►

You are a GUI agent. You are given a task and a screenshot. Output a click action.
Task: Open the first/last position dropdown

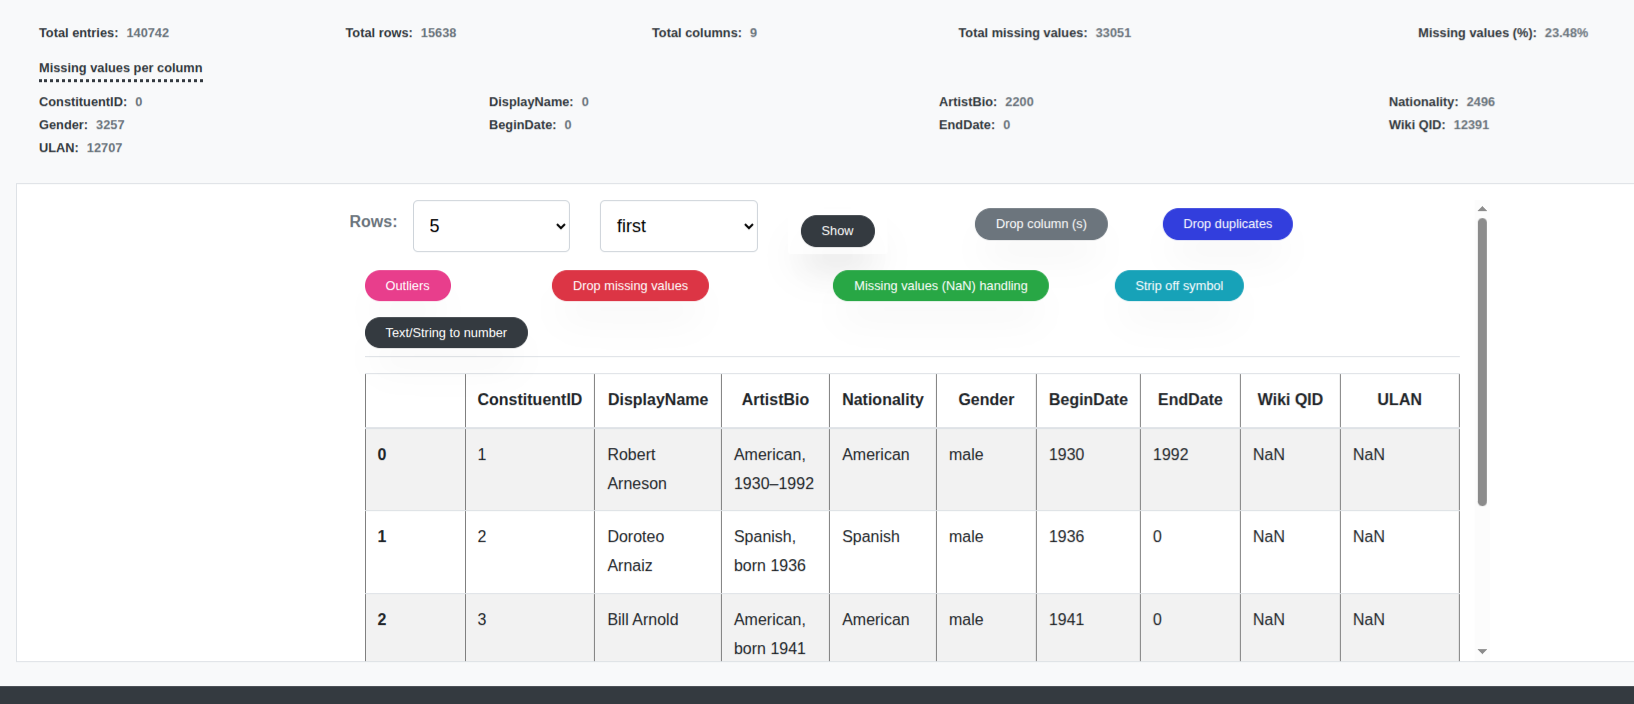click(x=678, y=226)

◄
►

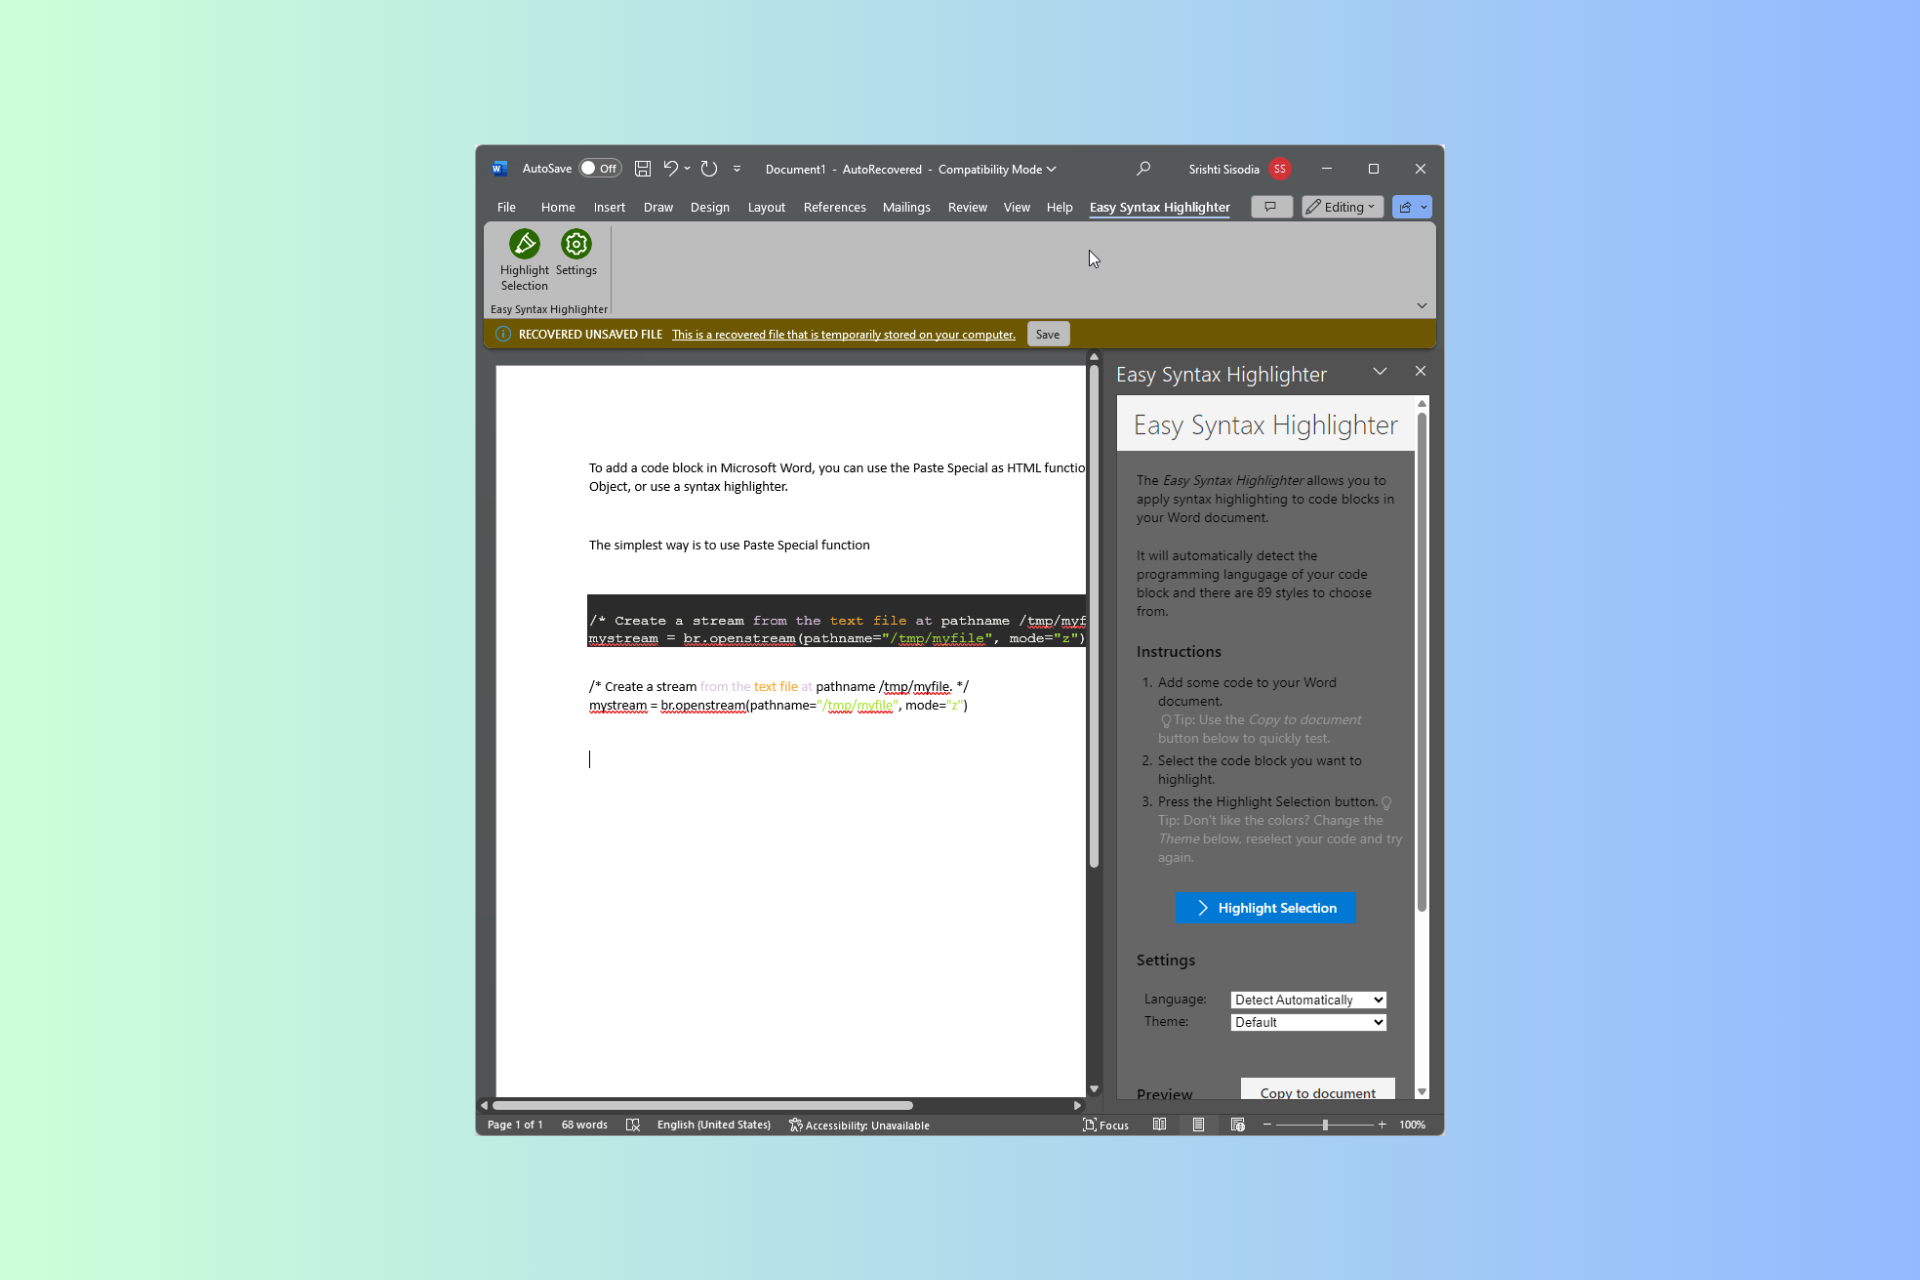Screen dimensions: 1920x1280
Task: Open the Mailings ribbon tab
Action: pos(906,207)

◄

## Set task:
Copy the records word for word, starting at the line that contains "Screen dimensions: 1920x1280" and stopping after the line that contains "Action: pos(906,207)". Leave out the pictures.

## Response to the task:
Screen dimensions: 1920x1280
Task: Open the Mailings ribbon tab
Action: pos(906,207)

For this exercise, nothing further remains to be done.